Firstly, it is important to note that the global pharmaceutical market is highly consolidated, with a few major players holding significant market share. This means that pricing strategies and policies can vary greatly between countries, depending on their economic and regulatory frameworks.
In terms of medicine prices, the data suggests that North America dominates the pharmaceutical market, accounting for 49.1% of total sales in the global market. This is likely due to several factors, including the presence of large pharmaceutical companies in the region, a well-developed healthcare system, and a relatively high average income. In contrast, Europe accounts for 23.4% of global pharmaceutical sales, while Africa, Asia (excluding Japan and China), and Australia combine for 8.4%. China accounts for 9.4%, Japan for 6.1%, and Latin 

This will pass our prompt to the LLM along with the top 2 results from the database. The LLM will then use the prompt to generate an answer. The answer will be returned along with the source documents. Let's try another prompt:

In [None]:
# We (again again) import relevant packages
from textwrap import fill

# Use the qa_chain to perform question-answering with a new question.
# The input is a question related to summarizing how countries determine the costs of medicine.
# The result contains the generated answer by the QA system.
result = qa_chain(
    "Summarize the different ways countries decide on costs of medicin"
)
# Print the generated answer after applying text wrapping.
# The fill function from the textwrap module is used to format the text, ensuring that lines do not exceed a specified width of 80 characters.
print(fill(result["result"].strip(), width=80))

As a medical expert, I can provide you with an analysis of the different ways
countries decide on the costs of medicines based on the provided text.
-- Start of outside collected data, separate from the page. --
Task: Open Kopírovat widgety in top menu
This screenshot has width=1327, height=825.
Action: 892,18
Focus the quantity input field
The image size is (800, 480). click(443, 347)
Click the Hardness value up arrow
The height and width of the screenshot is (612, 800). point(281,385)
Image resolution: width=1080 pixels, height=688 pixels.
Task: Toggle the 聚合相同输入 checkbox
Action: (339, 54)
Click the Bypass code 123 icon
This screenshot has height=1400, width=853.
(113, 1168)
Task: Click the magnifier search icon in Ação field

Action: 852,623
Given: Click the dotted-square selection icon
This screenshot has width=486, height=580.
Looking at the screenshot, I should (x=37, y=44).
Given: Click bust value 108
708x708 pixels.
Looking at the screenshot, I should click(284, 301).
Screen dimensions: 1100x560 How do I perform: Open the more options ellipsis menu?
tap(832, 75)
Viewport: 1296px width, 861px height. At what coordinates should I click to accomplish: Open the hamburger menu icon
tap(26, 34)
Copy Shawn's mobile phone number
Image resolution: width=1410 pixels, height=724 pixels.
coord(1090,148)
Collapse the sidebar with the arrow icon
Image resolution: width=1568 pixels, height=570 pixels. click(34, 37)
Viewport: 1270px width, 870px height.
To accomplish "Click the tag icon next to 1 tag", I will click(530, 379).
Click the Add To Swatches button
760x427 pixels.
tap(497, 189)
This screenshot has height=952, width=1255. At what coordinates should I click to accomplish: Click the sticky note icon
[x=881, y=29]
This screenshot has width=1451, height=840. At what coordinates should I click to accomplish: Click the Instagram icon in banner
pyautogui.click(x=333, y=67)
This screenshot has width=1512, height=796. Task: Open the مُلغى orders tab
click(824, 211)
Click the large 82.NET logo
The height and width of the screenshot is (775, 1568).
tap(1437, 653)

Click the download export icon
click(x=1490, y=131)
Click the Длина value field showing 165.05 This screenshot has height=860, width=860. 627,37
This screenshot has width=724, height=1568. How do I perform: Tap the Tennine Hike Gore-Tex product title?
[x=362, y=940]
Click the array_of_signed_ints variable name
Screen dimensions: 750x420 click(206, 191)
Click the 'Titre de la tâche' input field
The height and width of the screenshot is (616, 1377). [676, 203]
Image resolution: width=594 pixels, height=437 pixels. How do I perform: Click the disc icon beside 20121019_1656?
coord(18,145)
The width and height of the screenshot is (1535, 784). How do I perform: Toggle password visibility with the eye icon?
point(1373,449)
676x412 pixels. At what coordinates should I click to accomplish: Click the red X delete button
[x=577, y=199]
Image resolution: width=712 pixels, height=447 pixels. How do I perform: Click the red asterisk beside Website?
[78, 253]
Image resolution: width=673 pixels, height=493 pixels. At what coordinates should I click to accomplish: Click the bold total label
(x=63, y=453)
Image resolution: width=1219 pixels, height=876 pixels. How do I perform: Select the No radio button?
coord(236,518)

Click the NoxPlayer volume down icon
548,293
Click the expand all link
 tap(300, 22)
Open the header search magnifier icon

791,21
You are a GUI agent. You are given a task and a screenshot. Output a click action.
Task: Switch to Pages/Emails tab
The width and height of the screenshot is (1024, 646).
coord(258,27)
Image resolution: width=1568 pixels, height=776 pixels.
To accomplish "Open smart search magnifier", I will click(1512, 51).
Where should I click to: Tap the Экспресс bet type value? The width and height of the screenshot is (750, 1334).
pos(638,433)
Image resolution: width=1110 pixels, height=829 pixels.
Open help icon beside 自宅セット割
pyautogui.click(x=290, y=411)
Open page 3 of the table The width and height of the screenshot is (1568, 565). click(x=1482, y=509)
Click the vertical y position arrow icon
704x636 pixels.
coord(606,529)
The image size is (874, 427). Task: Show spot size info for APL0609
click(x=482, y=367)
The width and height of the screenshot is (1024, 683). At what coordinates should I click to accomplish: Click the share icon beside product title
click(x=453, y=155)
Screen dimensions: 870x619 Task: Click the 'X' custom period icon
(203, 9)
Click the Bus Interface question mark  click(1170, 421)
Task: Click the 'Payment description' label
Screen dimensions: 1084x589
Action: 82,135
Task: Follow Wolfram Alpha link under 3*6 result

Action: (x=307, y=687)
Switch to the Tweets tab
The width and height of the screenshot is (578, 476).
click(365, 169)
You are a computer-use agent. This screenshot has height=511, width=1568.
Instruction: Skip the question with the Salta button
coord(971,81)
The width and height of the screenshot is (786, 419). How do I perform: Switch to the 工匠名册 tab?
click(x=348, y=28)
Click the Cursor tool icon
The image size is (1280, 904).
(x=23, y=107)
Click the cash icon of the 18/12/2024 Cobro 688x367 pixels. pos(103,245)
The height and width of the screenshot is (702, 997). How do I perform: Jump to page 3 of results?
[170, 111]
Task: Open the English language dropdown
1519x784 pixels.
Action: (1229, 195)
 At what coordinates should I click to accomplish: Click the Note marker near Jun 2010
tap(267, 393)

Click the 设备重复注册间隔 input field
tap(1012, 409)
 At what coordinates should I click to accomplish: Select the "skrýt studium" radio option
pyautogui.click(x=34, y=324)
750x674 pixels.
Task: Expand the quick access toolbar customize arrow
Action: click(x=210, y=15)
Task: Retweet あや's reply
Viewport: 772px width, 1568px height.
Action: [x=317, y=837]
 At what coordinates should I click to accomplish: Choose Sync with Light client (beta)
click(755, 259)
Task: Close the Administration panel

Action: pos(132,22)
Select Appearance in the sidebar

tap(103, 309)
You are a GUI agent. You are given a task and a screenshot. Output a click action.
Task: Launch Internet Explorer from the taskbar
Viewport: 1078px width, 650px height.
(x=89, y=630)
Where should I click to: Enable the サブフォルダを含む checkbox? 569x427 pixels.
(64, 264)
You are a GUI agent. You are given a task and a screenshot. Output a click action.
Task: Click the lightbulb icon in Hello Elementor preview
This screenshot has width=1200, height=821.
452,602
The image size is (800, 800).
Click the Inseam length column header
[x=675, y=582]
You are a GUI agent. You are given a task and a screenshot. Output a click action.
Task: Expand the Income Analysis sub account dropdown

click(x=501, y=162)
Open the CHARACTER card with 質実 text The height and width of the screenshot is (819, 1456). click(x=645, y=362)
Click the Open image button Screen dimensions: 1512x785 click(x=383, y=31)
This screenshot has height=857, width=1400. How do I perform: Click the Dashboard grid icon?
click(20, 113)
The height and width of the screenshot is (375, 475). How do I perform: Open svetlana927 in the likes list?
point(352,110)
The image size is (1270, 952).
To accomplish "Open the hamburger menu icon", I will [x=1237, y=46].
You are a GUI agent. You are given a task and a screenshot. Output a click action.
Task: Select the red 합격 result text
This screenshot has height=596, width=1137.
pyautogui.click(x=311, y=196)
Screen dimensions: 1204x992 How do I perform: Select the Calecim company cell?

Here are
some key points: 1. Price comparison: Countries compare the prices of
pharmaceuticals across different markets to determine the relative cost of
drugs. However, there are challenges in grouping pharmaceuticals according to
therapy groups, and treatment traditions may vary between countries. 2.
Exclusion of low-volume pharmaceuticals: Countries exclude pharmaceuticals with
very low volumes in their domestic market to prevent disproportionate weight in
the price comparison. 3. Volume data: Sales volumes for the previous 12 months
up to March 2022 are used in calculating bilateral indices. 4. Transparency in
list prices: Different countries have varying levels of transparency in list
prices, including whether or not discount systems are institutionalized and
reflected in list prices. 5. Global market share: Globally, North America
do

In this assignment we've implemented a NLP pipeline using the LangChain library and Hugging Face Transformers. Initially, we set up a Question-Answering (QA) system employing a RetrievalQA chain with a predefined template for medical expertise using a document, that explains medical pricing mechanisms in a range of countries. This system utilized a language model (llm) and a document vector store (Chroma) for efficient retrieval and processing. We then demonstrated the system's capability by answering questions related to medicine prices.

Additionally, we integrated text splitting to handle large documents efficiently and embedded the text content using a pre-trained language model.

Furthermore, we performed similarity search to find relevant information based on user queries. Finally, we summarized the results and presented them with proper text wrapping for readability. The overall system allows for querying, retrieval, and summarization of information.